J.H.: My mamy jeszcze słabo ukształtowaną taką tradycję demokracji bezpośredniej, referendalnej. Wydaje mi się, że to jest bardzo ważne dla aktywizacji społecznej, gdyby te referenda się częściej odbywały, gdyby o większej liczbie spraw rzeczywiście obywatele mogli decydować. Na razie ludzie się mobilizują przeciwko czemuś, to są takie akcje protestacyjne, dzisiaj troszkę łatwiejsze do przeprowadzenia niż dawniej dzięki Internetowi, ale w przyszłości referenda, jeżeli w Polsce by się rzeczywiście taka kultura referendalna utrwaliła, referenda mogłyby mieć także bardziej konstruktywny charakter. Ja jestem zdecydowanie za tym, żeby umacniać taką demokrację bezpośrednią, przy czym należy pamiętać, i to jest najtrudniejsze tutaj, że są kwestie, o które można ludzi pytać, bo są kwestią woli, skłonności, upodobania, wyboru, a są kwestie czysto fachowe, profesjonalne, o które jakby nie bardzo można pytać, bo ludzie się po prostu na tym nie znają i nie mogą znać. Więc to jest delikatna sprawa, jak to prawnie uregulować, żeby nie można było rozstrzygać plebiscytarnie o sprawach, które mają wymiary fachowe czy wręcz naukowe.
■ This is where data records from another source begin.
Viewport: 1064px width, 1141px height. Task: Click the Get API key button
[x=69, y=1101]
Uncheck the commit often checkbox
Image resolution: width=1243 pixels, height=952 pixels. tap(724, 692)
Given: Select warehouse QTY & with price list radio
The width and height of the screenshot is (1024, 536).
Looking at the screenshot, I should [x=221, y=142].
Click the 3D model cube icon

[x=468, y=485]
K.G.: A wyobraźmy sobie taką sytuację, możliwa do realizacji: zebranie miliona podpisów pod referendum o przywróceniu kary śmierci.
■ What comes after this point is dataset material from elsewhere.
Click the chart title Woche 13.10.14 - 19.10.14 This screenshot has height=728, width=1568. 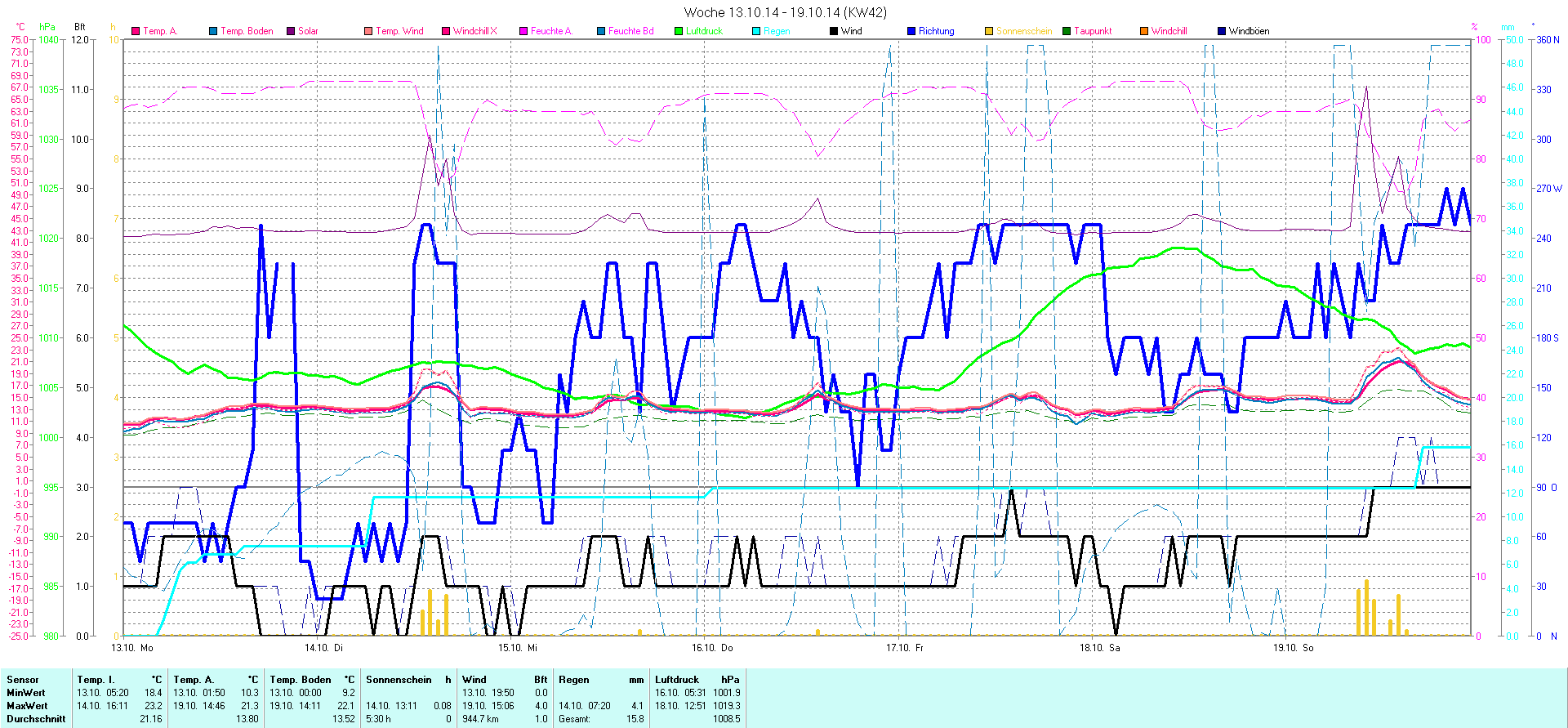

J.H.: No, to jest akurat... Ja uważam, że to jest przedmiot właśnie takiego rozstrzygnięcia woli, jednakowoż w tym wypadku to jest taka specyficzna zupełnie wola, dlatego że za przywróceniem bądź zniesieniem kary śmierci przemawiają pewne argumenty etyczne. I teraz wiadomo, że myśmy w świecie cywilizowanym, na Zachodzie, chociaż nie w Stanach Zjednoczonych, z powodów etycznych wyrzekli się kary śmierci z pełną świadomością, że większość ludzi jeszcze jakby podąża tą dawną drogą świadomości etycznej i jest za karą śmierci, to jakby prawo wyprzedza i elity tworzące prawo wyprzedzają społeczeństwo. Bardzo dobry pan podał przykład, bo to jest przykład na to, że referendum ma sens, gdyż ma charakter określenia woli, a nie charakter naukowy czy ekspercki, a z drugiej strony są ważne powody, żeby takiego referendum nie organizować. Nie potrafię odpowiedzieć na pańskie pytanie odpowiedzialnie. Dobre pytanie.

K.G.: To samo z aborcją, z eutanazją, z in vitro?

J.H.: Oj, tutaj nie, bo tutaj to się nie da w tak prostych pytaniach sformułować. Tutaj się nie da zrobić referendum, bo co to w ogóle to referendum... o czym miałoby rozstrzygać? Spowodowanie, żeby było mniej aborcji wymaga zastosowania wielu narzędzi, wśród których narzędzia prawne nie są nawet najistotniejsze. A na pewno nie jest tak, że zakaz aborcji akurat ma jakiś istotny wpływ na liczbę dokonywanych aborcji, ma drugorzędny na to wpływ. A ludzie tego nie wiedzą. Znaczy to nie jest dobry temat, bo to jest właśnie temat fachowy. Natomiast w przypadku kary śmierci to jest inaczej, to jest kwestia tego, czy godzimy się na to, żeby państwo używało przemocy wobec obywateli wet za wet, zabicie za zabicie, czy właśnie się na to nie godzimy i mimo że obywatel okazuje się zbrodniarzem, państwo ze względu na własną godność, ze względu na zasadę wyrzekania się przemocy nie zabija nikogo, powstrzymuje się od eliminowania mordercy. To jest zupełnie inna sytuacja.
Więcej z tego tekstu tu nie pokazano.